## Testing Homogeneity of Two Correlation Coefficient

Let $\rho_1$ be the correlation coefficient between $X$ and $Y$ in one population and $\rho_2$ be the correlation coefficient between $X$ and $Y$ in another population.

Let $n_1$ be the sample pair of observations from the first population with sample correlation coefficient $r_1$ and $n_2$ be the sample pair of observations from the second population with sample correlation coefficient $r_2$.
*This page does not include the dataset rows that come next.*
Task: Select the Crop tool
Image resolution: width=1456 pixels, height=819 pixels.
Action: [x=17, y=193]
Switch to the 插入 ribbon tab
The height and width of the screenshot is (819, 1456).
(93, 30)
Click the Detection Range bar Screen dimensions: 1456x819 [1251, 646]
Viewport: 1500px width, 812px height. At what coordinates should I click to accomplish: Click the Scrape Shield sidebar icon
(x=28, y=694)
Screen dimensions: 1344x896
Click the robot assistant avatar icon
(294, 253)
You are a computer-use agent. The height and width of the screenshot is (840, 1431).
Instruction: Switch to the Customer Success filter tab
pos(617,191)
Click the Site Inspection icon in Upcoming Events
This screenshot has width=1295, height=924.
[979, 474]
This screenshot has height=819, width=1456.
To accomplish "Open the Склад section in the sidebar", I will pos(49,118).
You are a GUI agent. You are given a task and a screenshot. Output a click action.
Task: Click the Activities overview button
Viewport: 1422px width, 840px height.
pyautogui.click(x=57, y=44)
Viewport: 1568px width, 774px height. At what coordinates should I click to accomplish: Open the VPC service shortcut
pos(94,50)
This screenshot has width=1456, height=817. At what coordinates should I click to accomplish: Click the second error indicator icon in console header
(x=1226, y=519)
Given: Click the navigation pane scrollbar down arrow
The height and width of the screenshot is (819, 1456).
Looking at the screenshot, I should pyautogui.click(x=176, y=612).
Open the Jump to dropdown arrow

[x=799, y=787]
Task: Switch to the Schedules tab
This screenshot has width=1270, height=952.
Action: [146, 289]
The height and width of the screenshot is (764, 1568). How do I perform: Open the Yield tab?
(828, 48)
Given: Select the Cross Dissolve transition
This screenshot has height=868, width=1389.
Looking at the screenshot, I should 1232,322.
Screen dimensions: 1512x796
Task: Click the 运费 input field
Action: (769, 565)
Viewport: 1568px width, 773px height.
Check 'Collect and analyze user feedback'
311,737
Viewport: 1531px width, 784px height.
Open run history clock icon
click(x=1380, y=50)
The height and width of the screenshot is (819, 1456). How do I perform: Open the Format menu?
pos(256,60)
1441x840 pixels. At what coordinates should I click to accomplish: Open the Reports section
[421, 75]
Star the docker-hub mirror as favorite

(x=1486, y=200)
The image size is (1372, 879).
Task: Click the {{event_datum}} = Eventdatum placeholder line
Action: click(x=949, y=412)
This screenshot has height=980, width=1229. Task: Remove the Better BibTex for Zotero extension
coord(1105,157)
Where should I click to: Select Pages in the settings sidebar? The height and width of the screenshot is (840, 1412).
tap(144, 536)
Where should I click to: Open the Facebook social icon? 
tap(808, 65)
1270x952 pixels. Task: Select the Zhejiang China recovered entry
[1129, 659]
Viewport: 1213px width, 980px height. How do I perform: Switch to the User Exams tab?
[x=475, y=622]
The hypothesis testing problem can be structured in any one of the three situations as follows:

Situation | Hypothesis Testing Problem |
---|---|

Situation A | $H_0: \rho_1=\rho_2$ against $H_a : \rho_1<\rho_2$ (Left-tailed) |

Situation B | $H_0: \rho_1=\rho_2$ against $H_a : \rho_1>\rho_2$ (Right-tailed) |

Situation C | $H_0: \rho_1=\rho_2$ against $H_a : \rho_1\neq\rho_2$ (Two-tailed) |

## Formula

The test statistic for testing above hypothesis is
```
$$
\begin{eqnarray*}
Z=\dfrac{Z_1-Z_2}{\sqrt{\frac{1}{n_1-3}+\frac{1}{n_2-3}}}
\end{eqnarray*}
$$
```

where
```
$$
\begin{aligned}
Z_1=\frac{1}{2}\log_e \bigg(\frac{1+r_1}{1-r_1}\bigg)
\end{aligned}
$$
```

and
```
$$
\begin{aligned}
Z_2=\frac{1}{2}\log_e \bigg(\frac{1+r_2}{1-r_2}\bigg)
\end{aligned}
$$
```

The test statistic $Z$ follows standard normal distribution $N(0,1)$.